Ecclestone, le Napoléon de la Formule Un

— 

Les débuts du petit homme de 1,61m, né le 28 octobre 1930 à Ipswich (Grande-Bretagne), sont loins d'être tonitruants. Pilote de Formule 3 (ces petits bolides de 500 cm3) dans les années 50, il décide tout naturellement de passer à la Formule 1 en 1958. Pour faire son entrée dans la discipline reine des sports automobiles, il choisit le redoutable circuit de Monaco. Ambitieux! Le résultat est catastrophique: il ne parvient pas à passer la barre des qualifications et ne participe donc pas à la course.
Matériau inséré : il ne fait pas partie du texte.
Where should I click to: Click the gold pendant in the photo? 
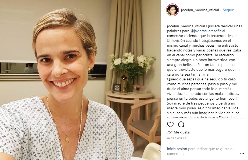click(67, 139)
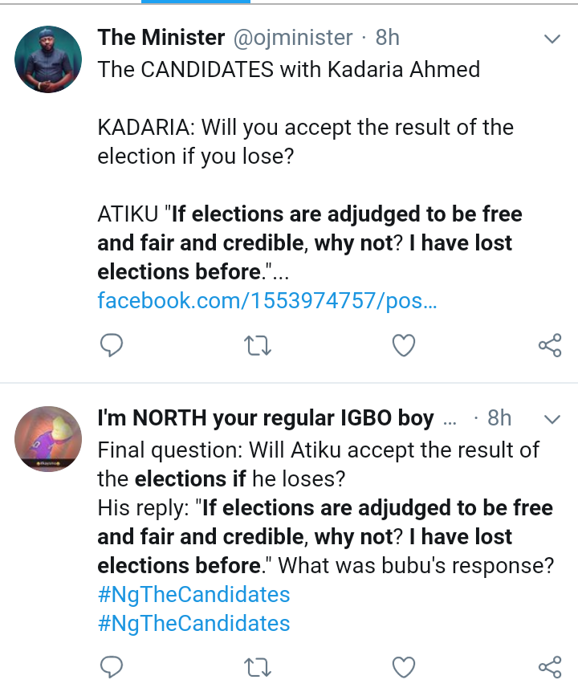Retweet The Minister's tweet
Screen dimensions: 578x700
(257, 345)
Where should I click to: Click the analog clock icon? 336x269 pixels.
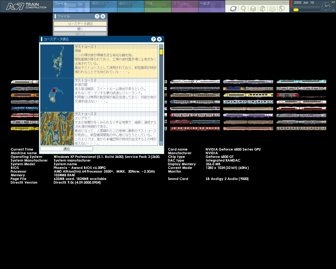pos(326,6)
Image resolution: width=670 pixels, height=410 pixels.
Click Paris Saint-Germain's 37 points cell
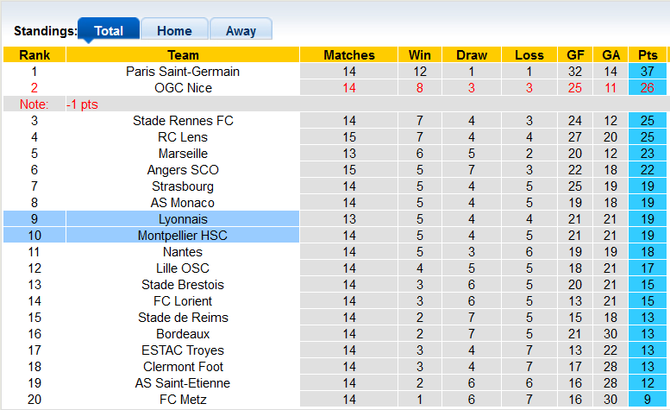click(648, 72)
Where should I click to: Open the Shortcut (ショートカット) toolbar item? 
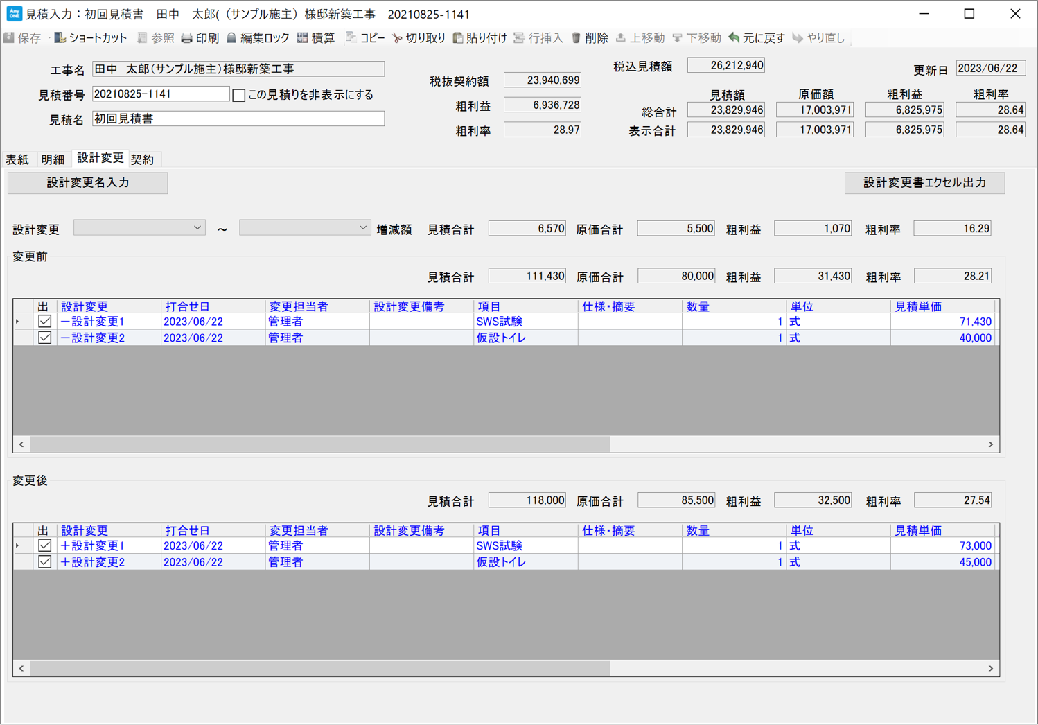(60, 38)
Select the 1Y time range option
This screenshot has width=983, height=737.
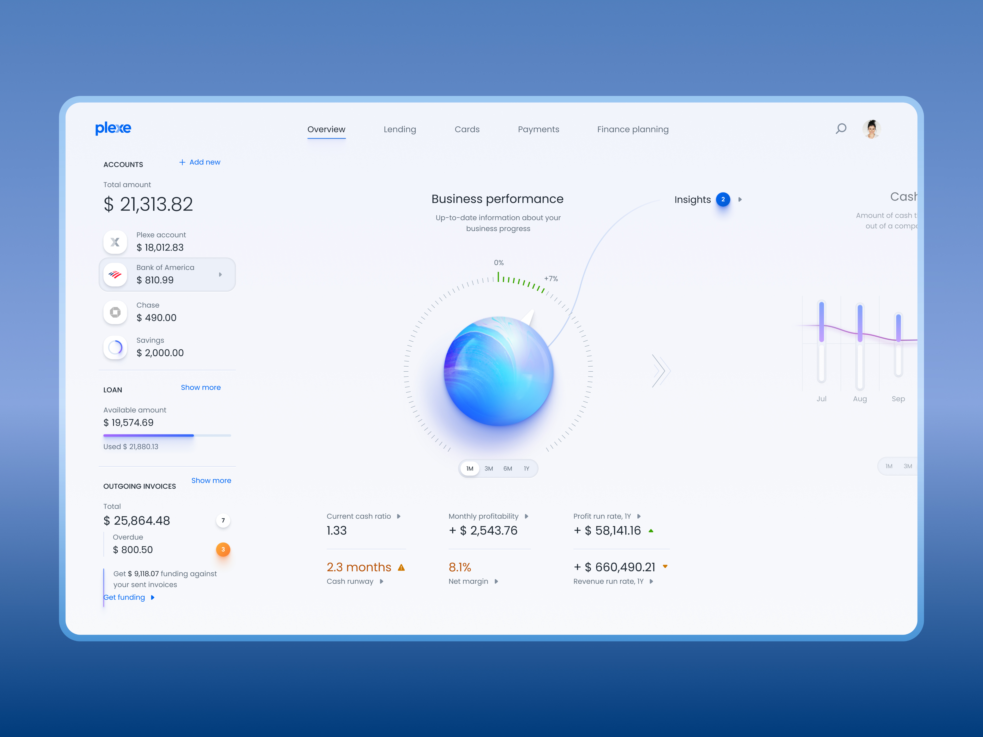(x=527, y=469)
Le talent n'y est pas, et il fait preuve d'une terrible malchance. Bernard Ecclestone lâche très vite le volant pour manager le pilote Stuart Lewis-Evans qui se tue en 1958 au Grand Prix du Maroc. La goutte d'eau qui lui fait quitter le sport automobile. Il disparaît pendant 8 ans. Ce n'est qu'un au revoir au monde de la Formule1 dans lequel il revient quelques années plus tard. Riche cette fois.

Il a, paraît-il, fait fortune dans l'immobilier. La légende, qu'il ne contredit que du bout des lèvres d'ailleurs, lui donne plutôt un rôle de premier rang dans la célèbre attaque du train postal Glasgow-Londres en 1963. Il a eu pendant des années la maquette de ce train dans son bureau et il était ami avec Ronald Bigg, "le cerveau" de l'opération, à qui il rendait visite à chaque Grand Prix du Brésil. Mais ce n'est qu'une légende.

Toujours amoureux du sport automobile, malgré ses premières expériences malheureuses, Bernie Ecclestone revient à la F1 en 1966 comme manager du pilote autrichien Jochen Rindt. En 1971, il rachète l'écurie Babham dont il était devenu le directeur d'écurie.

Et comme il n'entend pas laisser la Fédération Internationale du Sport Automobile engranger tous les bénéfices des courses au détriment des constructeurs, il fédère, au milieu des années 70 les principales écuries de F1 au sein de la FOCA (Formula One Constructors Association) afin de négocier des accords avec les télévisions et les organisateurs de Grand Prix. Ecclestone va plus loin. Il entend doter la FOCA d'un droit de regard sur la réglementation sportive. La guerre FISA/FOCA est ouverte.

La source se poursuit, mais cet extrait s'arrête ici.